I used to contribute time and money to a non-profit whose purpose was to encourage community. We described our first coffeehouse as “Cheers without the beers.” (Hmmm.) We were looking for a way to augment historical forms of community that seemed less relevant in our contemporary culture. That’s why my personal blog is called Enoch’s Thoughts. Hold that thought.


In a recent issue of Wired magazine, Jonah Lehrer writes about a study by Kevin Dunbar revealing how scientific discovery actually works, rather than how it is most commonly presented. Kevin claims that the Scientific Method is a process that frequently fails. Often the results contradict the theory. Careful measurements produce disappointing surprises. “Experiments rarely tell us what we think they are going to tell us.”

Of course, scientists are trained to believe in the scientific method, so their response to these unexpected results is to persevere with the experiment, right? Wrong, at least according to Dunbar’s research. The most common reaction is to either (a) blame the experimental method, or (b) drop the whole thing.

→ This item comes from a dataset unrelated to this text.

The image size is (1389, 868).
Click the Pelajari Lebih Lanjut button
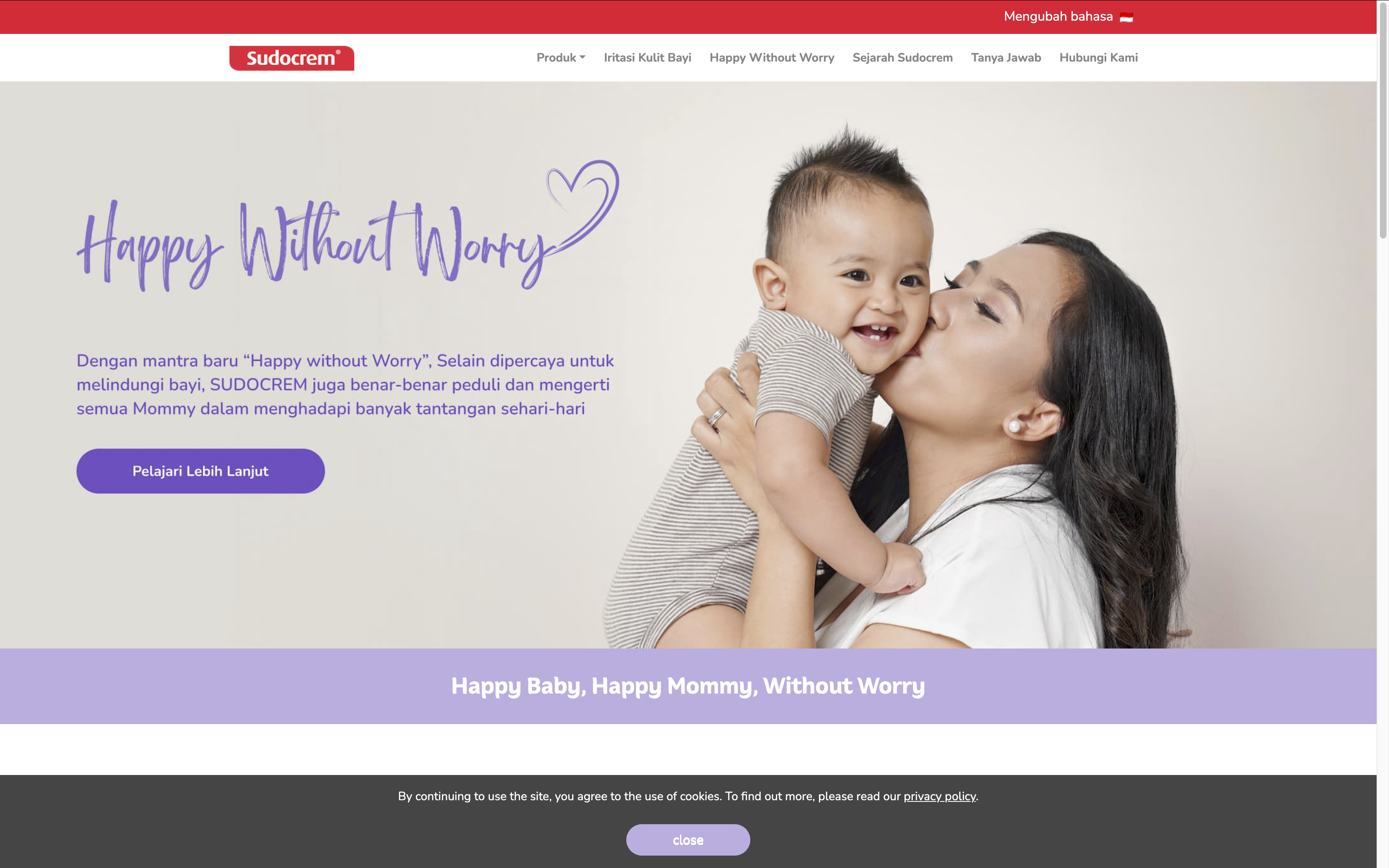[x=200, y=471]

Why? Because humans, even “trained” scientists, are not objective. We edit reality. We see what we want to see, and disregard the rest. The article cites multiple studies, some of which include neurological scans of scientists and non-scientists. They measured brain activity in individuals who were shown phenomena that appear unnatural, such as the fact that light and heavy objects fall at the same speed. There is a part of the brain, even in scientists, that wants to ignore reality in favor of intuition.

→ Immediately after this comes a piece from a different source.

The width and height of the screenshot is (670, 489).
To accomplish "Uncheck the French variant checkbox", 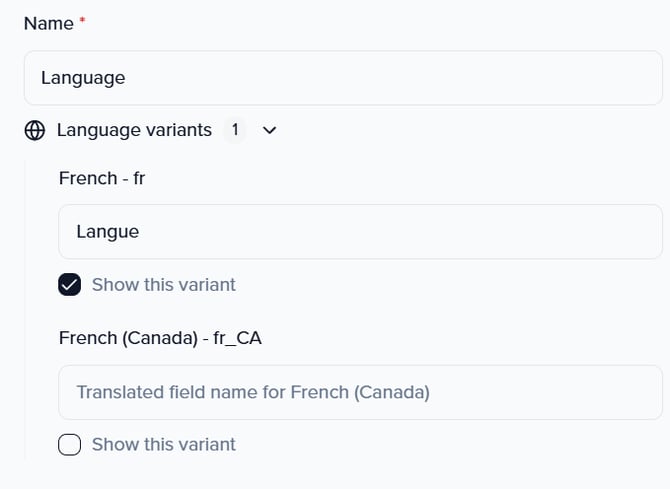I will [x=70, y=285].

Our scientific world would in a poor state except that there is fortunately a (c) option. A new theory arises from the ashes of the “failed” experiment. This new theory, often a profound paradigm shift or the beginning of a scientific revolution, is usually initiated by a newbie, either a young scientist, or someone unfamiliar with the field.

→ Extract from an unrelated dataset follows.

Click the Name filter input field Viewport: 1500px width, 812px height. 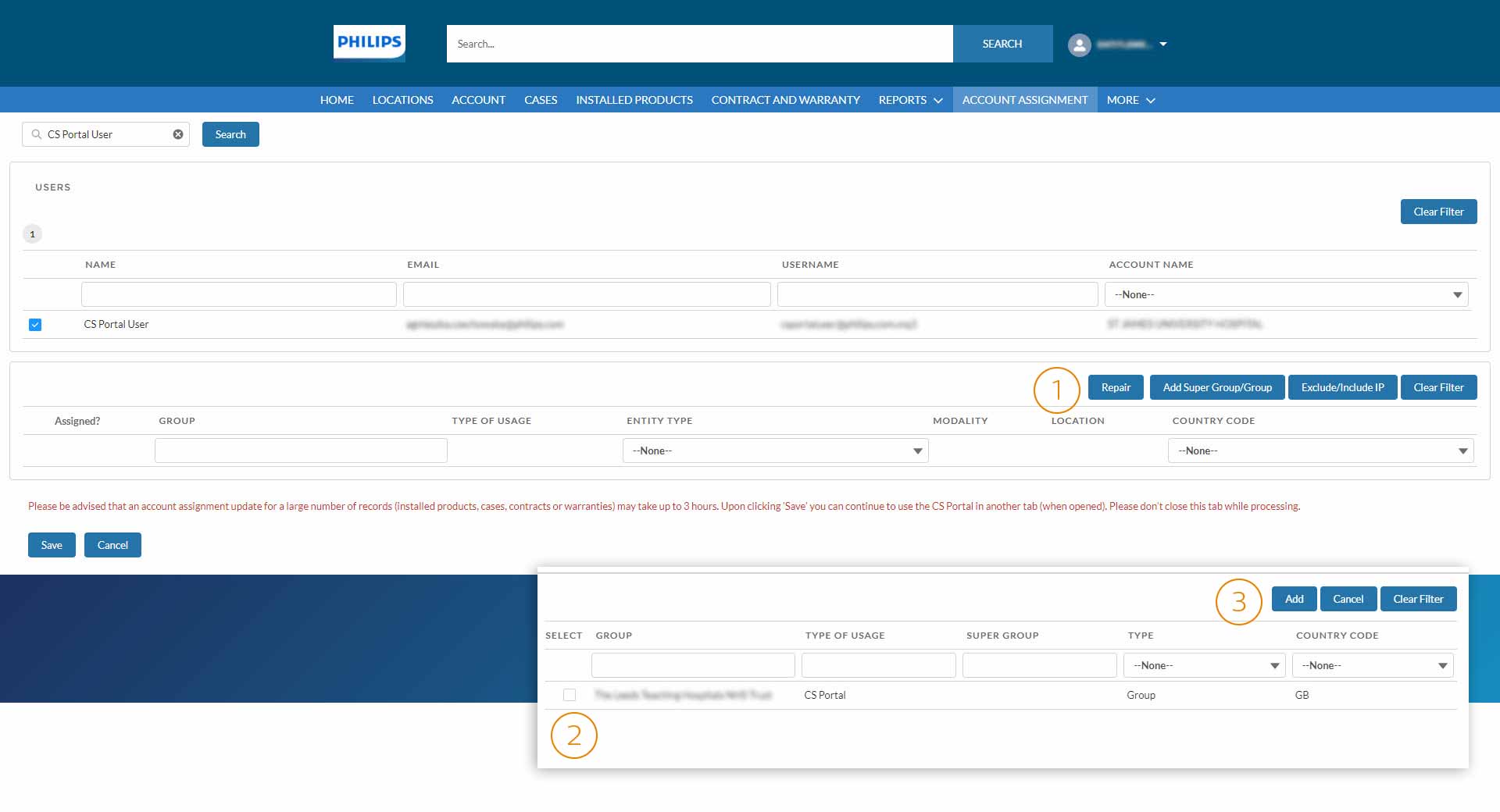coord(238,294)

While most of us, with myself at the front of the line, usually think of scientific discovery as a solo venture, the lone experimenter toiling into the night, jumping from the bathtub of discovery to run naked into the streets of fame and fortune. But that is rarely the case.

According to Dunbar’s studies, most new scientific ideas emerge from lab meetings, usually weekly events at which a researcher will present his work in a group setting. And the best of these include a diverse community of listeners. The questions and comments of people who do not speak the same “insider” vocabulary are most likely to shock us out of our “cognitive box.”

Circling Back

So we have returned to the topic of the opening paragraph: Community. While the scientific process is a dramatic example, it is clear that notions of communal discourse, the exchange of diverse ideas, and listening to other people can apply to plenty of other human endeavors.

The article I reference here is in the January, 2010 issues of Wired magazine, the theme of which is “failure.” It’s the issue with Alec Baldwin on the cover. Titled “The Neuroscience of Screwing Up,” the article is currently posted at

Lastly, for the thoughtful reader, there are indeed lots of stubs for potential writings and discussions, rabbit trails on process, politics, etc., throughout the article and even my paltry rendition of it. Maybe later.